* [Stated goal]: Return the lines of the records from the one containing "Click the satellite dish book cover thumbnail" through the one containing "Switch to the 4时", inclusive, copying them exactly.

* [Data supplied]:
====

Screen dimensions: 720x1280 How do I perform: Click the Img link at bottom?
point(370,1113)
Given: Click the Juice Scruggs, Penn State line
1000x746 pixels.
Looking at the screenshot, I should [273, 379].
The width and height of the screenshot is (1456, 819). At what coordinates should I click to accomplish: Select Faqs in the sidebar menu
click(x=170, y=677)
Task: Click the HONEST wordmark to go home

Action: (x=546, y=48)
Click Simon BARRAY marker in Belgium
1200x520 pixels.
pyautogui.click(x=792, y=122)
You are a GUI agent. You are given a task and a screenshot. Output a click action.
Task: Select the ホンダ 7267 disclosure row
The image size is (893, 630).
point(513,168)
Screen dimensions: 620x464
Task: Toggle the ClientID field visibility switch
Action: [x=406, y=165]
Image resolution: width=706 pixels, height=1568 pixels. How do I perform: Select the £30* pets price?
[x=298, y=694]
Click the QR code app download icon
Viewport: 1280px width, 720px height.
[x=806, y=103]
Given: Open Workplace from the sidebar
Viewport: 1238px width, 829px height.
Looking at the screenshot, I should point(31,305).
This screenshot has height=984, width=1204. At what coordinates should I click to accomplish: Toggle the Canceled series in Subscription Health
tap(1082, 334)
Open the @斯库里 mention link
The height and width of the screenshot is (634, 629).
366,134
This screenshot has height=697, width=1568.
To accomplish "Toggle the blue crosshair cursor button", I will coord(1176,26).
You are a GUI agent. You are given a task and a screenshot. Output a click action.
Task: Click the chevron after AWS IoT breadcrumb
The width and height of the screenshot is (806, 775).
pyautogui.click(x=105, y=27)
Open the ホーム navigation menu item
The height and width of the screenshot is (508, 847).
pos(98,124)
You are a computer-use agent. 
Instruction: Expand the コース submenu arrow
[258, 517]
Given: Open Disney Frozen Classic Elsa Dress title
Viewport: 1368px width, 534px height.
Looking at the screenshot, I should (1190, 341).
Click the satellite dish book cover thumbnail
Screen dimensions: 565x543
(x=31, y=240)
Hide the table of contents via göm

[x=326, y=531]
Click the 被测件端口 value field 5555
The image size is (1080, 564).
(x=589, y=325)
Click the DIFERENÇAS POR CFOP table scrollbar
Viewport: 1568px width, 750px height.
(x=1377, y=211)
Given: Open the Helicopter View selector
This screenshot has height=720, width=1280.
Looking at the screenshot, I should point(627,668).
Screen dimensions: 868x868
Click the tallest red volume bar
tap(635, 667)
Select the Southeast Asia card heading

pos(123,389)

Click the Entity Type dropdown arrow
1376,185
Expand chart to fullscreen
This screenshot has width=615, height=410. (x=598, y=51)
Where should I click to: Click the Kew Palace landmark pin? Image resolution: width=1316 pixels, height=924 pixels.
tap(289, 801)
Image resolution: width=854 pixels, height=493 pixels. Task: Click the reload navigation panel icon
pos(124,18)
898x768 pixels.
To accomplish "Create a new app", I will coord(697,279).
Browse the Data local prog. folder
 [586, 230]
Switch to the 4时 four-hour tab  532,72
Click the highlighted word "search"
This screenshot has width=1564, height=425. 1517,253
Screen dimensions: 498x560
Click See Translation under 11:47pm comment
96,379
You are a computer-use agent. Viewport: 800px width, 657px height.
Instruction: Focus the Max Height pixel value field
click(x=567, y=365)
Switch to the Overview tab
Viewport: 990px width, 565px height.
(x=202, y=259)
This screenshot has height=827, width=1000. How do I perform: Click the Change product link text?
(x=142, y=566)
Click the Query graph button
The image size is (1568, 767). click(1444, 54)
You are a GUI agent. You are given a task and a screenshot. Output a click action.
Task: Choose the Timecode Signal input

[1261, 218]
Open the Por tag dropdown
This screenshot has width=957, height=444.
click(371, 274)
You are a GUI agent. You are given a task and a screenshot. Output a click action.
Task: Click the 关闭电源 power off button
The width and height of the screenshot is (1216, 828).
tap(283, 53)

====

* [Problem solution]:
Click the satellite dish book cover thumbnail
Screen dimensions: 565x543
(x=31, y=240)
Hide the table of contents via göm

[x=326, y=531]
Click the 被测件端口 value field 5555
The image size is (1080, 564).
(x=589, y=325)
Click the DIFERENÇAS POR CFOP table scrollbar
Viewport: 1568px width, 750px height.
(x=1377, y=211)
Given: Open the Helicopter View selector
This screenshot has height=720, width=1280.
Looking at the screenshot, I should point(627,668).
Screen dimensions: 868x868
Click the tallest red volume bar
tap(635, 667)
Select the Southeast Asia card heading

pos(123,389)

Click the Entity Type dropdown arrow
1376,185
Expand chart to fullscreen
This screenshot has width=615, height=410. (x=598, y=51)
Where should I click to: Click the Kew Palace landmark pin? Image resolution: width=1316 pixels, height=924 pixels.
tap(289, 801)
Image resolution: width=854 pixels, height=493 pixels. Task: Click the reload navigation panel icon
pos(124,18)
898x768 pixels.
To accomplish "Create a new app", I will coord(697,279).
Browse the Data local prog. folder
 [586, 230]
Switch to the 4时 four-hour tab  532,72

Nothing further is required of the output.